▸ Texto del documento:

A veces he contado la mucha
simpatía que despertó Carmen Romero en mí, cuando era
la mujer de Felipe González, siendo éste presidente
del Gobierno. Carmen vino a Ceuta cuando María del Carmen
Cerdeira gobernaba la ciudad. Y lo primero que hizo la
delegada del Gobierno, que se llevaba la mar de bien
conmigo, es servirme en bandeja una entrevista con la
primera dama de España. Y a ella acudí presto y sabiendo que
frente a mí se iban a sentar dos mujeres de personalidad
desbordantes.
Me citaron en la sede del partido socialista, sita en la
calle de Daoiz, y cuando llegué, con mi consabida
puntualidad, allí estaban ya ellas esperando al inquisidor.

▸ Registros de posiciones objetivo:

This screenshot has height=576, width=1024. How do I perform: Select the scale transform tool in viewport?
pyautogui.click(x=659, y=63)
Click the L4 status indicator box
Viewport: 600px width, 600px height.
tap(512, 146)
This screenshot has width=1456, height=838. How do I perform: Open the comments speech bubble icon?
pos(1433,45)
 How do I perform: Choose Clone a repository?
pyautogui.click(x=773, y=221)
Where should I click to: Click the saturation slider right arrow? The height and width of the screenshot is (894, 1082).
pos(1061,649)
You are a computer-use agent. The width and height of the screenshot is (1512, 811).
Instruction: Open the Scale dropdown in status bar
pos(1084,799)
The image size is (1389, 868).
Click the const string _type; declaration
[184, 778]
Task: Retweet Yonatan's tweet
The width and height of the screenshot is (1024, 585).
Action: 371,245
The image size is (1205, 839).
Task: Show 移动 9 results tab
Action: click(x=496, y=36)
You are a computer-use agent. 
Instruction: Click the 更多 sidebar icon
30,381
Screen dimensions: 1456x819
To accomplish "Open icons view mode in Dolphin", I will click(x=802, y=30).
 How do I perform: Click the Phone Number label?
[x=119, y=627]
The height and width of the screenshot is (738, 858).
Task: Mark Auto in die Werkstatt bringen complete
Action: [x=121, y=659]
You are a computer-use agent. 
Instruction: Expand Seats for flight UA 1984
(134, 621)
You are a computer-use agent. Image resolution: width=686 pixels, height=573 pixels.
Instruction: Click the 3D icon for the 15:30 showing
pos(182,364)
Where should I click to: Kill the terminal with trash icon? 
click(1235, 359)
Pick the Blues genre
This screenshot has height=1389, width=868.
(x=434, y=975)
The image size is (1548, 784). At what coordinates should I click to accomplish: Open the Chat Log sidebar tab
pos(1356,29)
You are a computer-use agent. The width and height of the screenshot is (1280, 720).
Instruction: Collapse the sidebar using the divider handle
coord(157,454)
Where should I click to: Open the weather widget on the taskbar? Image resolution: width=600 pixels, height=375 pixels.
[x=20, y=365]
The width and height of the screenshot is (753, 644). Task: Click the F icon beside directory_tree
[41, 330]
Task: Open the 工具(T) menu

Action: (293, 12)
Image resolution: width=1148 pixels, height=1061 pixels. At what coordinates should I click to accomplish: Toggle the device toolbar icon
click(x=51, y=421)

▸ Lista de tareas:
1. Duplica, del texto sobre la visita de Carmen Romero a Ceuta, todo lo que va desde "A veces he contado" hasta "esperando al inquisidor.".
2. Enumera todas las personas que aparecen con nombre propio en el texto sobre la visita de Carmen Romero a Ceuta.
3. Escribe la parte siguiente del texto sobre la visita de Carmen Romero a Ceuta, empezando justo después de su última frase.

▸ Respuestas por tarea:
1.
A veces he contado la mucha
simpatía que despertó Carmen Romero en mí, cuando era
la mujer de Felipe González, siendo éste presidente
del Gobierno. Carmen vino a Ceuta cuando María del Carmen
Cerdeira gobernaba la ciudad. Y lo primero que hizo la
delegada del Gobierno, que se llevaba la mar de bien
conmigo, es servirme en bandeja una entrevista con la
primera dama de España. Y a ella acudí presto y sabiendo que
frente a mí se iban a sentar dos mujeres de personalidad
desbordantes.
Me citaron en la sede del partido socialista, sita en la
calle de Daoiz, y cuando llegué, con mi consabida
puntualidad, allí estaban ya ellas esperando al inquisidor.

2.
Carmen Romero
Felipe González
María del Carmen Cerdeira

3.
Respiré hondo, con el fin de aquietar los nervios ante la
presencia de dos féminas acostumbradas a salir en los medios
cada dos por tres. Y, gracias a una pregunta, la primera que
le hice a Carmen Romero, me la gané para mi causa y ya todo
fue coser y cantar. Así que me lo pasé en grande. Y, desde
luego, me di cuenta de que estaba ante una señora que sí
daba muestras de interesarse por la política y por los
asuntos de su marido. Todo lo contrario a lo que se decía,
entonces, y se sigue diciendo aún.
Que es lo que he leído, en estos días, cuando se está
resaltando la figura de Elena Fernández Balboa, mujer
de Mariano Rajoy. Elena Fernández, ‘Viri’ para los
amigos, es tenida por mujer encantadora y discreta, pero
conocedora del terreno que pisa. Y, sobre todo, se dice de
ella que, al ser licenciada en Económicas y Empresariales,
sabe más de la cosa que su marido, por supuesto, y que les
da sopas con onda a ciertos ministros.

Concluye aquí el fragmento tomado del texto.